Again when we had PAME conference at UHS Lahore Prof. Khalid Masood Gondal the Regional Director of CPSP invited our guest speakers from Iran to visit the CPSP, gave them a detailed presentation on the functioning of the CPSP and hosted a dinner in their honour which was also attended by many Councilors and Fellows in Lahore. This gesture won the hearts of our friends from Iran and opened the doors for future collaboration in the field of medical education.

The situation at present is very bleak. Medical Education is being looked after by Higher Education Commission which unfortunately does not have anyone in the executive position with a medical background. Hence they fail to appreciate and take rational decisions. It is for the representatives of the medical profession to come forward and engage with government functionaries and the HEC administration. Their first attempt should be to have a separate section for medical education looked after by an academician who should look after the medical universities, medical education and healthcare with the support staff taking decisions after meaningful, fruitful discussion and consultation with all the stake holders. It might work but if this cannot be accomplished, let some eminent medical personalities like Prof. Kh. Saadiq Hussain, Prof. Mahmood Ali Malik and few others talk to the government, impress upon them to rename the Ministry of Health as Federal Ministry of Medical Education and Health and all related functions should be taken away from the HEC. One does not have to invent the wheel, our neighbouring country Islamic Republic of Iran did this two decades ago. They have accomplished a lot not only in improving the quality and standard of medical education but also promoting research culture and improvement in patient care. The number of medical journals covered by Web of Sciences, Medline, PubMed, PubMed Central, Scopus and other international databases from Iran has increased tremendously simply because they have professionals, medical academicians, distinguished medical editors who are members of Journals Evaluation Committee working in this area helping the medical profession, facilitating rather than creating hurdles which is seen in Pakistan.

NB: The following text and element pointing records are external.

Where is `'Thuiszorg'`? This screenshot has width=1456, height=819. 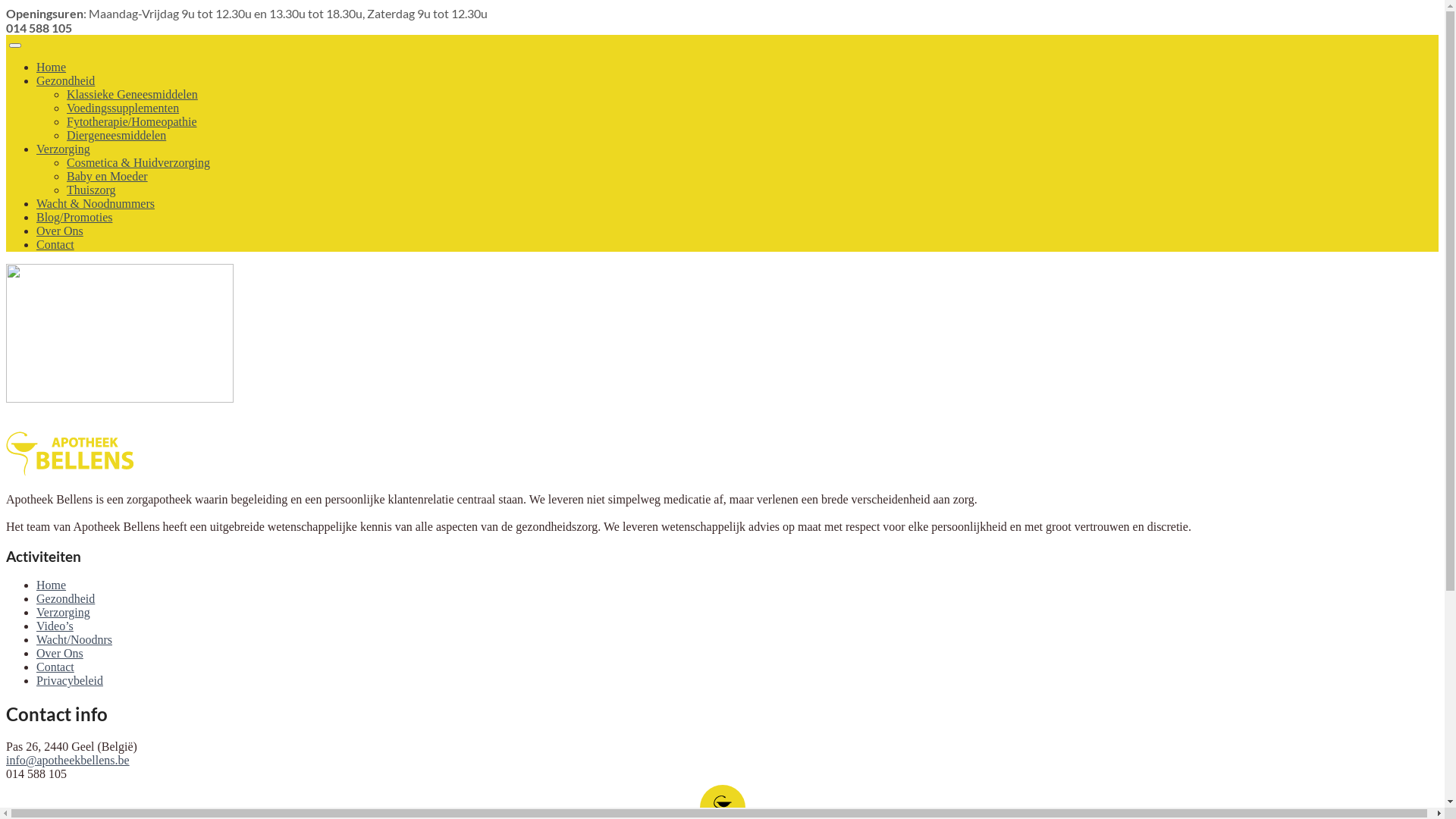
'Thuiszorg' is located at coordinates (90, 189).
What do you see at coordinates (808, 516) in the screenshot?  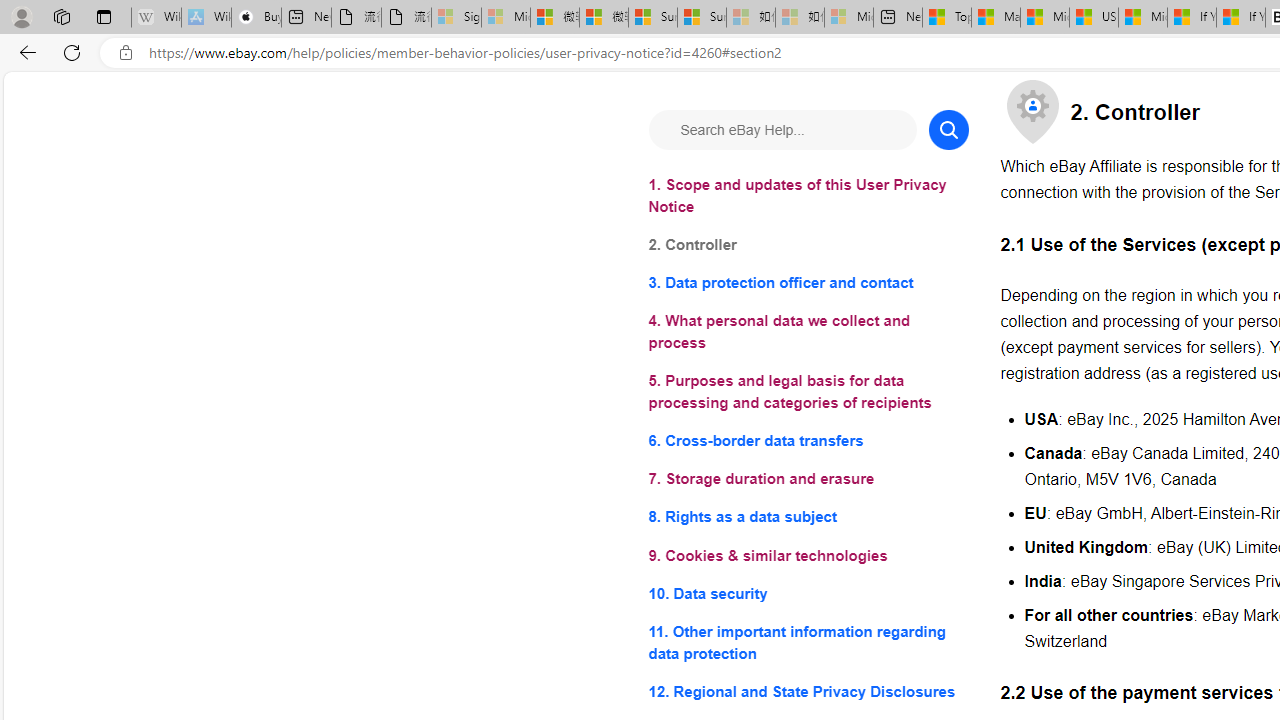 I see `'8. Rights as a data subject'` at bounding box center [808, 516].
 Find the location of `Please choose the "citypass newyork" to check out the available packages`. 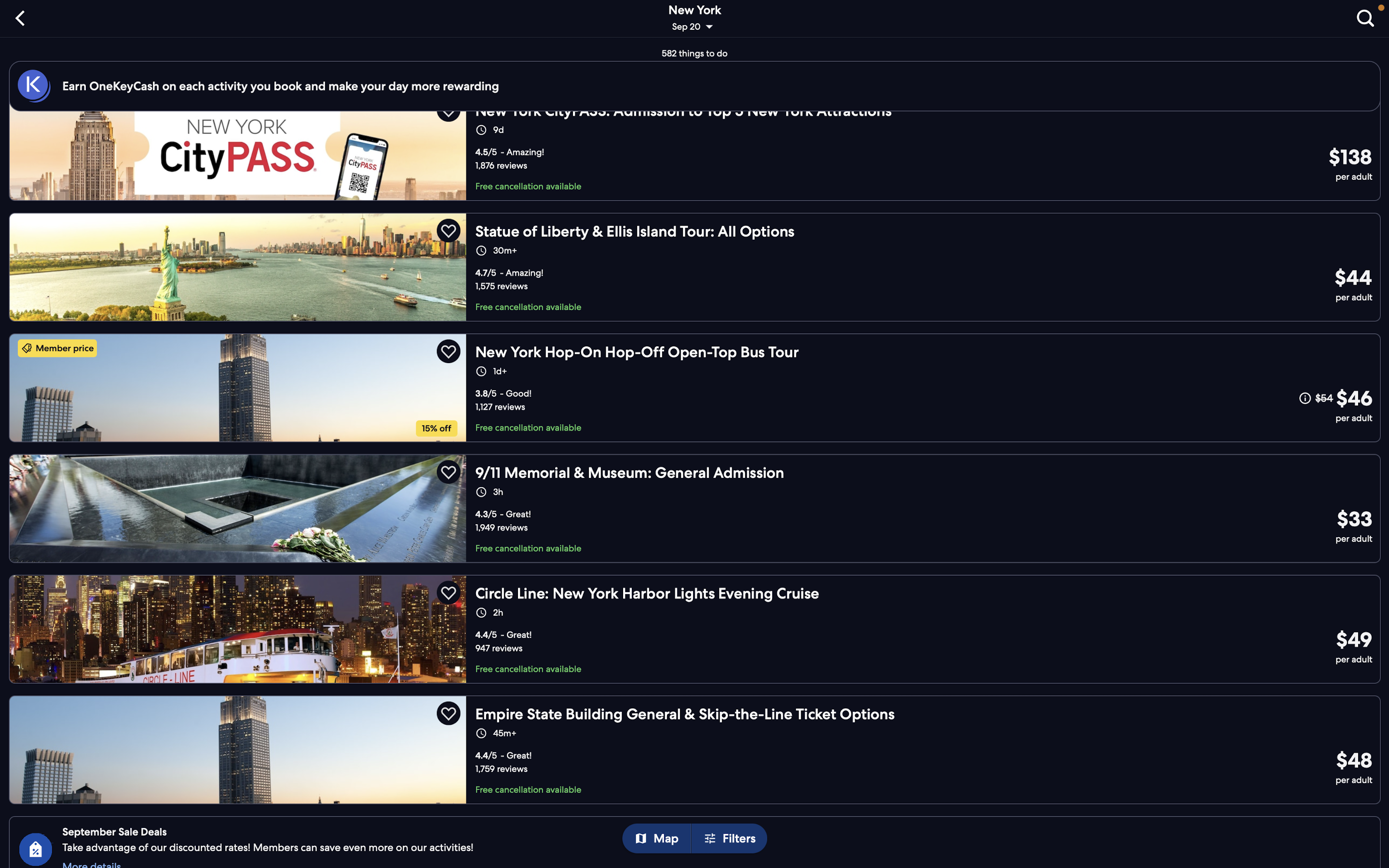

Please choose the "citypass newyork" to check out the available packages is located at coordinates (698, 156).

One cannot allow Train Drivers to fly aero planes because it will never take off, and even if it does, a fatal crash is imminent with serious complications in the long run.

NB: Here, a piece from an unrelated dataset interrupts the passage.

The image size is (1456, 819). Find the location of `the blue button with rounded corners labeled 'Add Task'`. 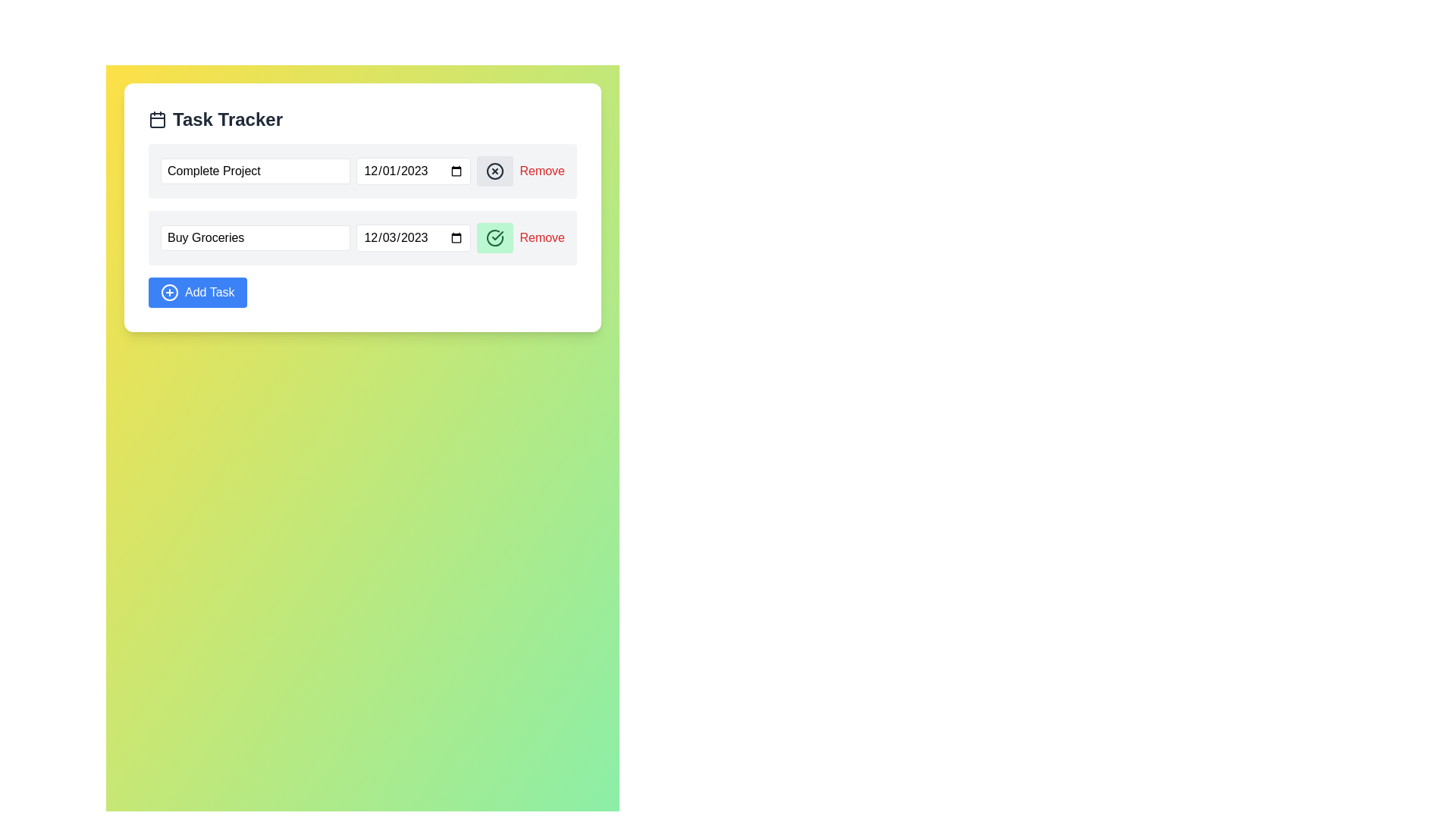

Let there be a joint committee of representatives drawn from the CPSP and the medical universities which should prepare a working paper under the supervision of distinguished medical personalities mentioned above and convince the rulers that Americanization of our health services is not going to help us. We need to find out indigenous cost effective solutions and all this can be accomplished by Ministry of Medical Education and Health if it is headed by a renowned medical educationist who has the required support staff. Medical Teaching Institutions Act needs to be improved after meaningful discussions with all the stake holders. No one can disagree with some of the noble objectives like ensuring punctuality, clinical and academic audit of faculty members, improvement in patient care, starting institutional practice but for all this, we first need to establish and put in place the required basic infrastructure rather than trying to implement it with force which is not going to work. For all this, medical profession will have to say goodbye to the group politics, get united and speak with one voice. Last year Punjab Institute of Cardiology was ransacked by a mob, doctors and patients had to run to save their lives, but nothing happened. CPSP being a premier institution has much greater responsibility to work for unity in the medical profession. Can they do it only time will tell but if they fail, they must get ready to face more humiliation in the days to come.


  1. Lt. Gen. Wajid Ali Khan Burki. In “Medical History-Written in Haste” by Shaukat Ali Jawaid. Published by Professional Medical Publications 2020. Page 3-25.